GIVEN RECORDS
::::::::::
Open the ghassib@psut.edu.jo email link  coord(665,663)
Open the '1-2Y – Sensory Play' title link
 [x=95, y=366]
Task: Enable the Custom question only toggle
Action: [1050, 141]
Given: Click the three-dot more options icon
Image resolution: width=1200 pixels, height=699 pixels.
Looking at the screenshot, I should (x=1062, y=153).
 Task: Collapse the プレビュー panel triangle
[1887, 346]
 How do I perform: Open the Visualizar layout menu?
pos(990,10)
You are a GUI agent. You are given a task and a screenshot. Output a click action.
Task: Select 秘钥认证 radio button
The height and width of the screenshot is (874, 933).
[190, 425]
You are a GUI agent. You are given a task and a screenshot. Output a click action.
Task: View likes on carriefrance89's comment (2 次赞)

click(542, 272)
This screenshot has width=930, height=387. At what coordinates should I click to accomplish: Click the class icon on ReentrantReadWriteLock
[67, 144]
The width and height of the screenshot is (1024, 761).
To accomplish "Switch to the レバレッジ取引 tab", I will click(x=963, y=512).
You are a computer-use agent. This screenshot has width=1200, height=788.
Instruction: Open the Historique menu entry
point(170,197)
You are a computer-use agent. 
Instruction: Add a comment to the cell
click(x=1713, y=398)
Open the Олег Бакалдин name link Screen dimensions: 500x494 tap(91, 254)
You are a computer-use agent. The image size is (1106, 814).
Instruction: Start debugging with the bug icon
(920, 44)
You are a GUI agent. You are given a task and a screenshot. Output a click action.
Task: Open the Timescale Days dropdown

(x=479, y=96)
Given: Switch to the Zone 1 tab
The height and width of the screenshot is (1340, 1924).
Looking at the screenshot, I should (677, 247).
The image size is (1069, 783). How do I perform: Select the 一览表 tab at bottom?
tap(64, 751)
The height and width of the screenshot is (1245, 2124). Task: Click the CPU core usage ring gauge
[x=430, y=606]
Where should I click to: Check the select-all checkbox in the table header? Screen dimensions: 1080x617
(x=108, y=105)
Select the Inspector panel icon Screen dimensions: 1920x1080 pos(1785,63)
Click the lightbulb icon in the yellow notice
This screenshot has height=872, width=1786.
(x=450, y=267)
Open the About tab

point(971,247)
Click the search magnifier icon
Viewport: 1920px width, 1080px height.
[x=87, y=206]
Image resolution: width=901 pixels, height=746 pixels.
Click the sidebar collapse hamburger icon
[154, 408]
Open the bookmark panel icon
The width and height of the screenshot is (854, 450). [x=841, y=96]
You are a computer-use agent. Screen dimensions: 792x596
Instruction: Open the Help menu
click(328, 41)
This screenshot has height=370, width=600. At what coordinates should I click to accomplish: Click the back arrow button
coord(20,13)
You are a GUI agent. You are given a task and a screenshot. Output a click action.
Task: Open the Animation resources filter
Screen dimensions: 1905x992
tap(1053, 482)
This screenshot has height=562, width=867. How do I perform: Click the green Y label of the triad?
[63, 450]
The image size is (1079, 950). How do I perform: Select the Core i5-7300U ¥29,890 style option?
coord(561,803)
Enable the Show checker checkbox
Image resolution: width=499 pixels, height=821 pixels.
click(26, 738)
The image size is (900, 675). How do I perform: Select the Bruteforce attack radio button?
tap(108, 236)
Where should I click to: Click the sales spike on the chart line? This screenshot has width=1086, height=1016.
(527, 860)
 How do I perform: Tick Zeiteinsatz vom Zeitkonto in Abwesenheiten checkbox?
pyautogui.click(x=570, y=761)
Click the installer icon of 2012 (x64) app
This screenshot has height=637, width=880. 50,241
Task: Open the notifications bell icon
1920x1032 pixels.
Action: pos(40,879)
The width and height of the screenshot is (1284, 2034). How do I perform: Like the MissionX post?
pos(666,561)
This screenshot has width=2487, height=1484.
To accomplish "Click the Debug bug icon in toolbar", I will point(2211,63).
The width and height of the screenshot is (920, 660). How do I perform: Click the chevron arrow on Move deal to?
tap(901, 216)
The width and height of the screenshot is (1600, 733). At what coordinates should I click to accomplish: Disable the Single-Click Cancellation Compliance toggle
::::::::::
PROBLEM TO WORK ON
Copy out the items verbatim, from the line containing "Open the bookmark panel icon" through the line containing "click(328, 41)", both lines included.

COMPLETE RESPONSE
Open the bookmark panel icon
The width and height of the screenshot is (854, 450). [x=841, y=96]
You are a computer-use agent. Screen dimensions: 792x596
Instruction: Open the Help menu
click(328, 41)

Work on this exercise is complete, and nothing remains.